Your copy should repeat each record exactly and contain none of the pictures.

(Beginning of RECORDS TO USE)

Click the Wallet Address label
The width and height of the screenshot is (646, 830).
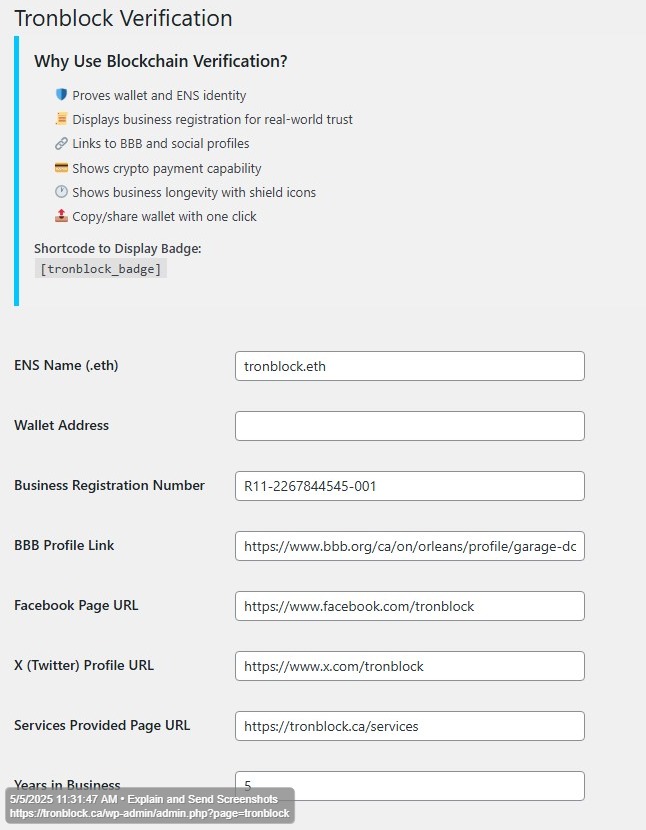click(x=61, y=425)
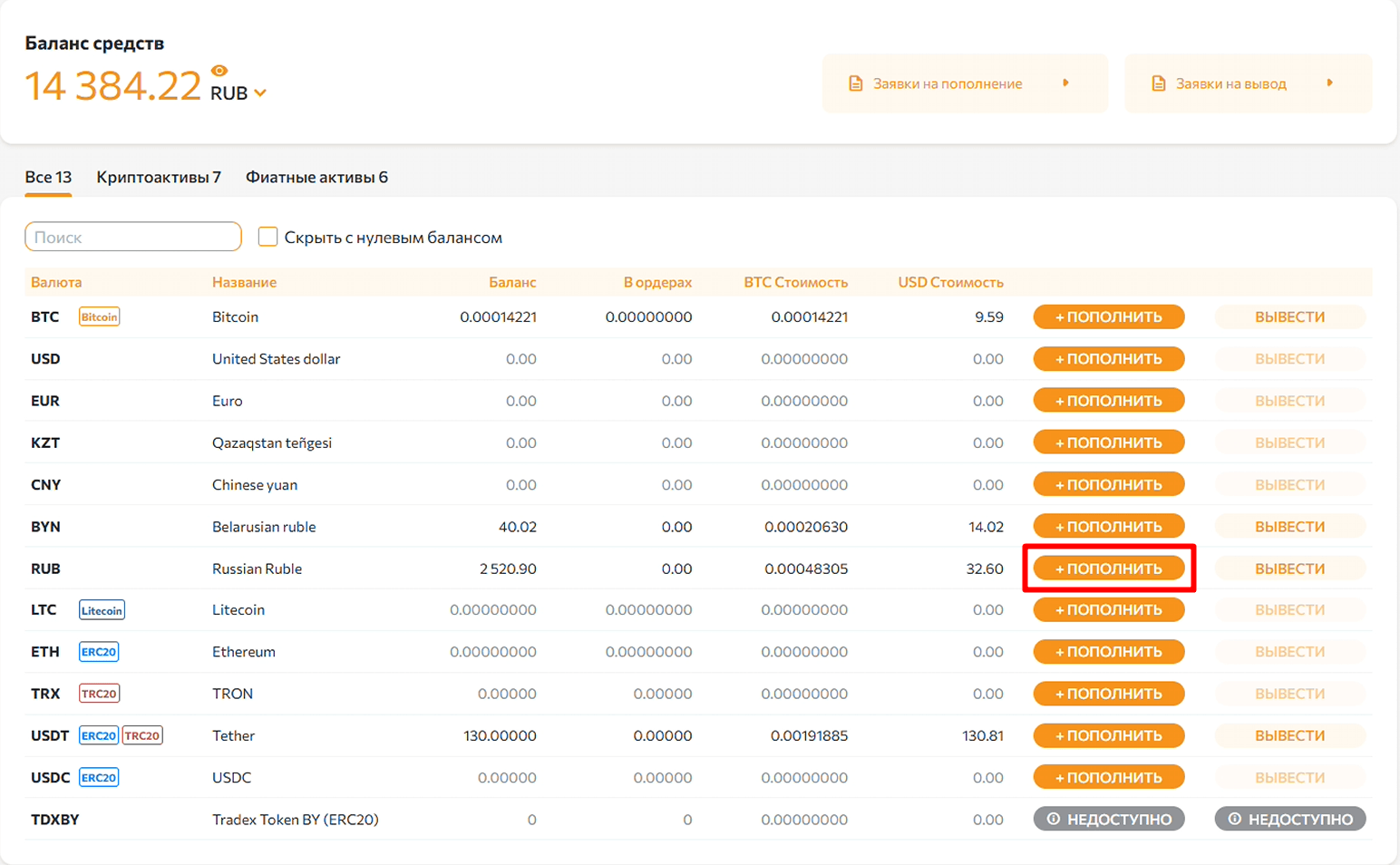1400x865 pixels.
Task: Click document icon in withdrawal requests button
Action: tap(1158, 83)
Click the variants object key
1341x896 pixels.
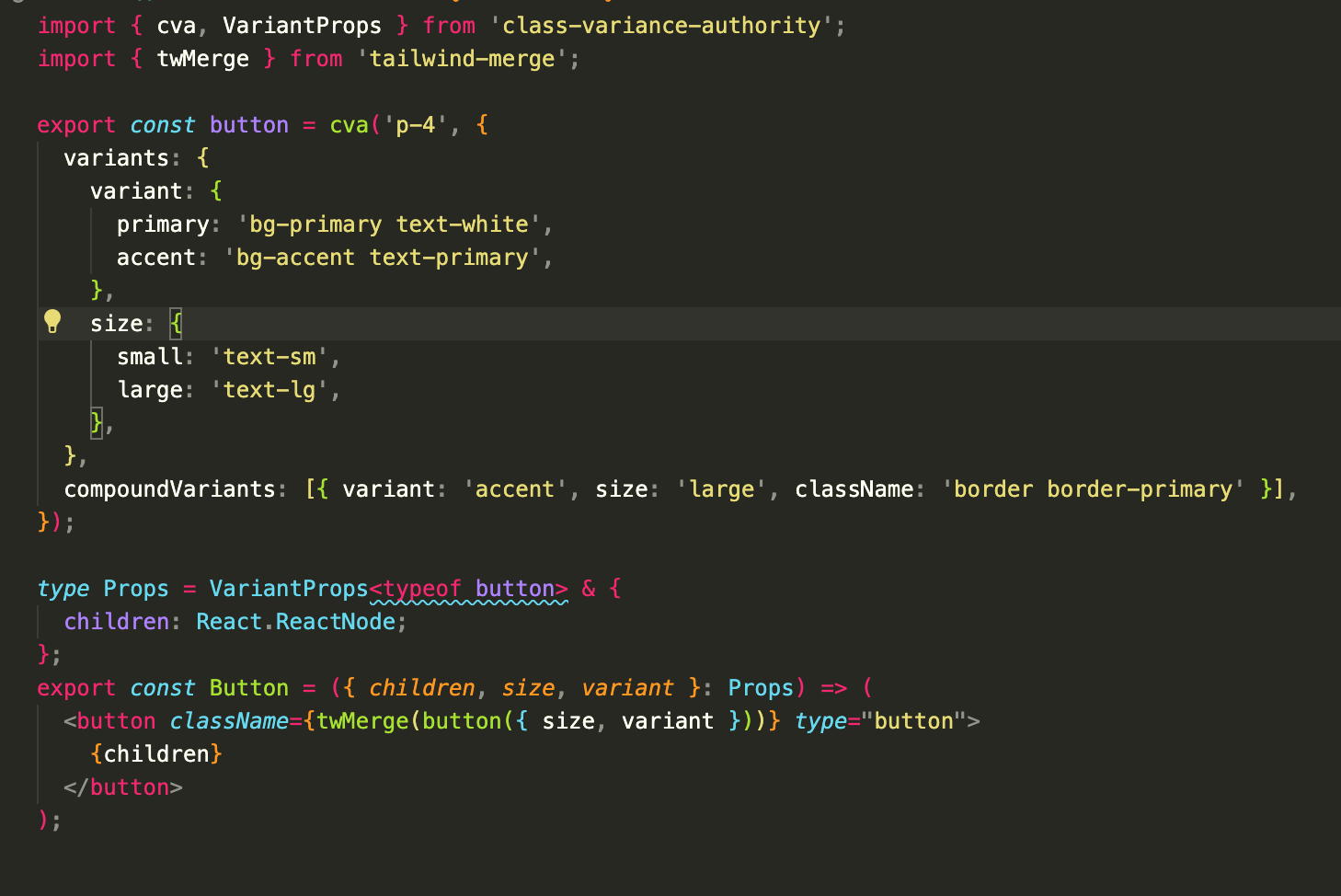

(End of RECORDS TO USE)

**FINAL ANSWER**
Click the Wallet Address label
The width and height of the screenshot is (646, 830).
click(x=61, y=425)
1400x865 pixels.
Task: Click document icon in withdrawal requests button
Action: tap(1158, 83)
Click the variants object key
1341x896 pixels.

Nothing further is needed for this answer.